(Saved entries)
::::::
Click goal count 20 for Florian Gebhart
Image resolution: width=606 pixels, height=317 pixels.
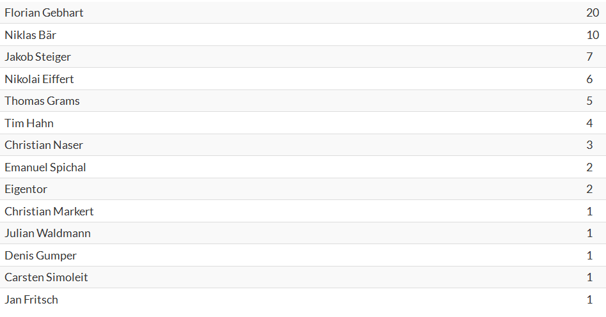coord(593,13)
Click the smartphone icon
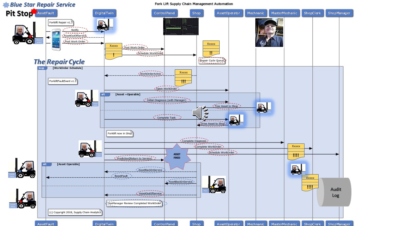 (56, 39)
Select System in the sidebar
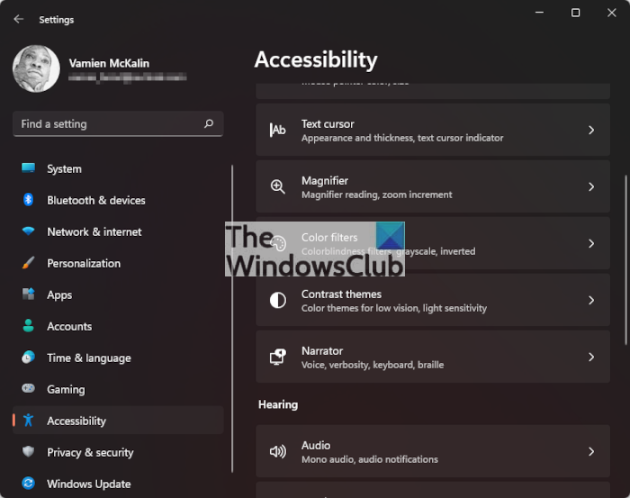The width and height of the screenshot is (630, 498). pos(64,168)
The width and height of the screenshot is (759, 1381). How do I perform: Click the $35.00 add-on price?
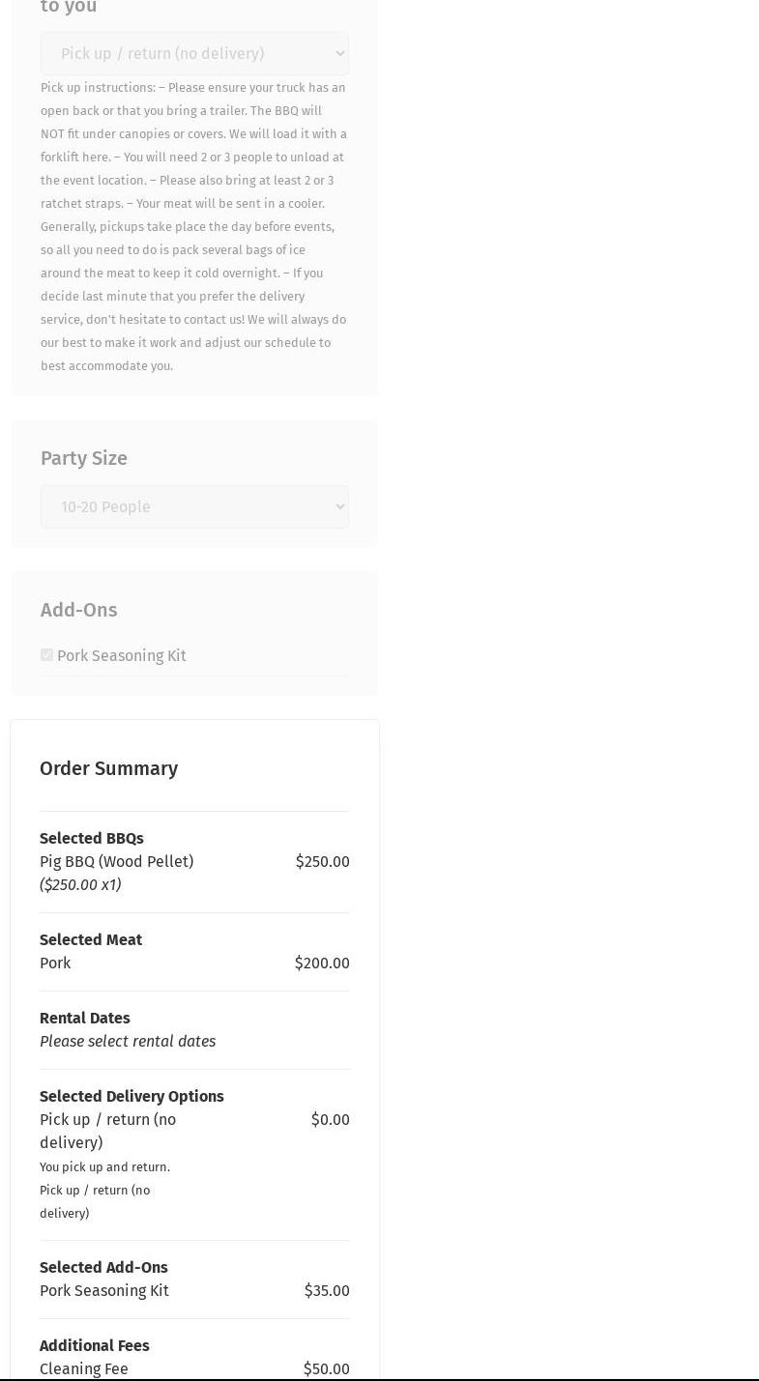(327, 1290)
::::::
Write each line exactly as it appears, from the line that holds "Image resolution: width=606" through the closing line of the data above, and leave every picture out.

Image resolution: width=606 pixels, height=317 pixels.
coord(593,13)
Click the smartphone icon
 (56, 39)
Select System in the sidebar
The width and height of the screenshot is (630, 498). pos(64,168)
The width and height of the screenshot is (759, 1381). How do I perform: Click the $35.00 add-on price?
(327, 1290)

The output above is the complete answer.